Kur’an’da açıkça emredilmemiş bir şeyi dinî gereklilik kılmaya ya da insanların tercihlerine bırakılmış yani hakkında hüküm indirilmemiş konularda insanlar için dinî bağlayıcılık oluşturmaya kimsenin hakkı yoktur. Üstelik ana dilde ibadet meselesi günümüze ait yeni bir konu da değildir. Bilindiği gibi Kur’an vahyi, yedinci yüzyılda Mekke’de indirilmeye başlanmıştır. Ancak çok kısa bir zaman içinde İslam inancı farklı dillerin konuşulduğu başka inanç ve kültürler arasında yayılmaya başlamış ve bu konu henüz peygamberimiz hayattayken bile ana dili Arapça olmayan toplumların gündemine oturmuştur. Bu tartışmanın çok erken dönemlerden itibaren Müslümanların gündemine geldiğine dair dikkat çekici bir alıntıyı paylaşmak gerekir:
“Kur’an’ın tercümesiyle namaz kılınıp kılınmayacağı tartışmasına açıklık getirecek ilk ve en önemli belge, sünnet bünyesindedir. Daha sonraki fıkhi tespitlerde dayanak noktası yapılan bu belgenin, İmamı Azam Ebu Hanife (ölm. 150/767) tarafından fetva mesnedi olarak kullanıldığını Hanefi fıkhının temel kaynaklarından biri olan Serahsi’nin (ölm. 483/1090) el-Mebsut adlı eserinden öğreniyoruz. Belge şudur: İlk Müslümanlardan ve Hz. Peygamber’in seçkin arkadaşlarından biri olan İran asıllı Selman Fârisi (ölm. 36/656) namaz sırasında Fatiha Suresi’nin orijinal metnini güzel okuyamadıklarını söyleyen ve bunun yerine Fatiha’nın Farsça tercümesini okuyup okuyamayacaklarını soran ırkdaşlarına bunun olabileceğini bildirmekle kalmamış, Fatiha’yı Farsçaya çevirerek kendisine başvuran kişilere göndermiştir. Üzerinde olduğumuz konunun sünnet açısından durumunu daha da önemli kılan bir kayıt daha dikkatimizi çekmektedir: Selman Fârisi, ırkdaşlarının kendisine başvurması üzerine, Fatiha’yı Farsçaya tercüme edip onlara vermeyi düşündüğünü Hz. Peygamber’e arz etmiş ve ondan onay aldıktan sonra işe girişmiştir. Kaynaklarımızın beyanına göre, Hz. Peygamber, Fatiha’yı iyi ve güzel okuyamadığını arz eden bir sahabisine, Fatiha yerine başka dualar okuyarak namaz kılabileceğini bildirmiştir. Sünnetin bu verilerine dayanan İmamı Azam, Fatiha’nın namazda okunuşunu farz, vacip veya sünnet olarak görmemiş, sadece müstehap (sevimli, tercih edilen) kabul etmiştir. İmamı Âzam Ebu Hanife şöyle demiştir: “Namaz kılan kişi, isterse Arapça özgün metni okur, isterse Farsça çevirisini.”
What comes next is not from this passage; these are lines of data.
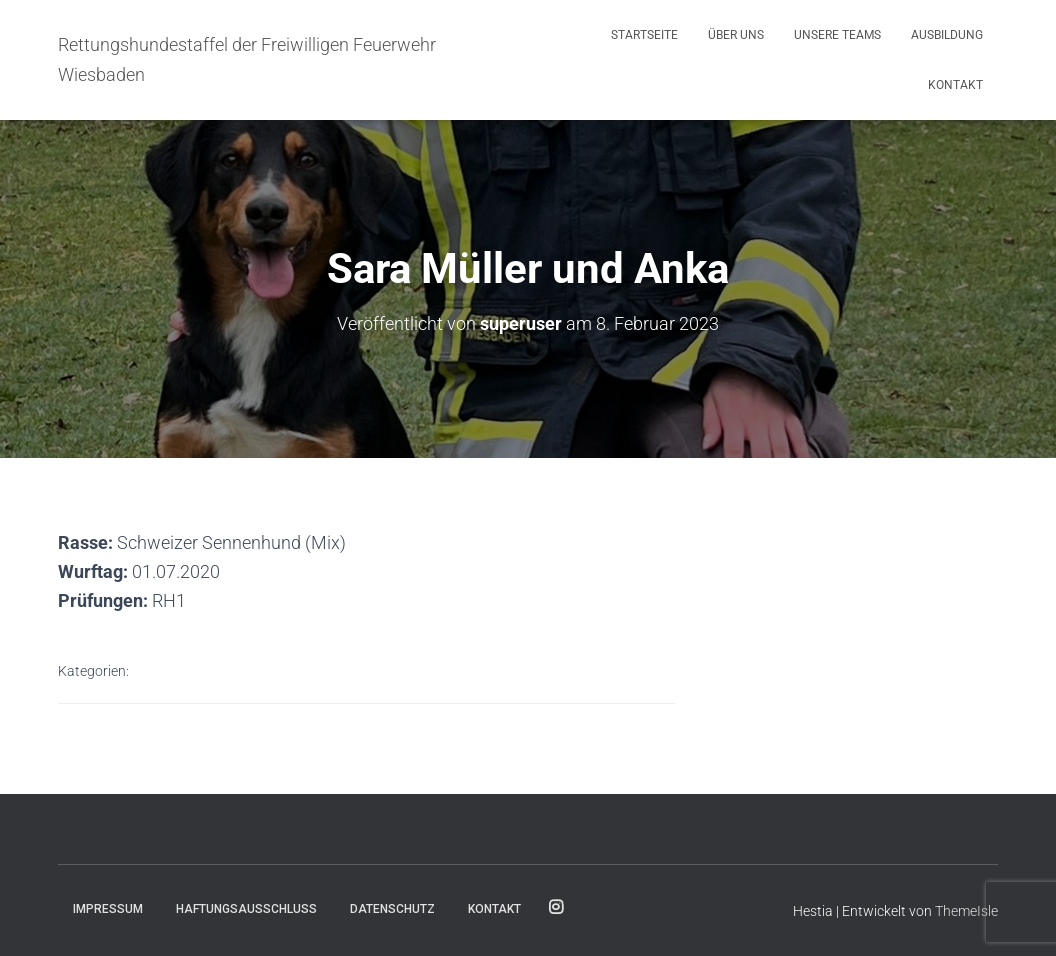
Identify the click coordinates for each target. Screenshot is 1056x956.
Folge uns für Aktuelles (556, 908)
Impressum (108, 909)
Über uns (736, 35)
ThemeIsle (966, 911)
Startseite (644, 35)
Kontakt (955, 85)
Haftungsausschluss (246, 909)
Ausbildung (947, 35)
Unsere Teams (837, 35)
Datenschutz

İmamı Âzam Ebu Hanife ile bu konuda aynı görüşü paylaşan birçok bilgin olduğu bilinmektedir. Kur’an’da ana dilde namaz kılıp ibadet etme konusunda bir yasak bulunmaması ya da başka bir ifade ile ibadetin Arap dilinde yapılmasına yönelik doğrudan ya da dolaylı bir emir olmaması ibadetlerini ana dilinde yapmak isteyen Müslümanlar için yeterli bir delildir. Ancak bu tartışmanın yeni olmadığına, erken dönemlerden itibaren Müslümanların gündeminde bulunduğuna ve bunun pekâlâ mümkün olduğuna dair görüşlerin bilinmesi, meselenin tarihsel açıdan da dayanakları olması açısından önemlidir.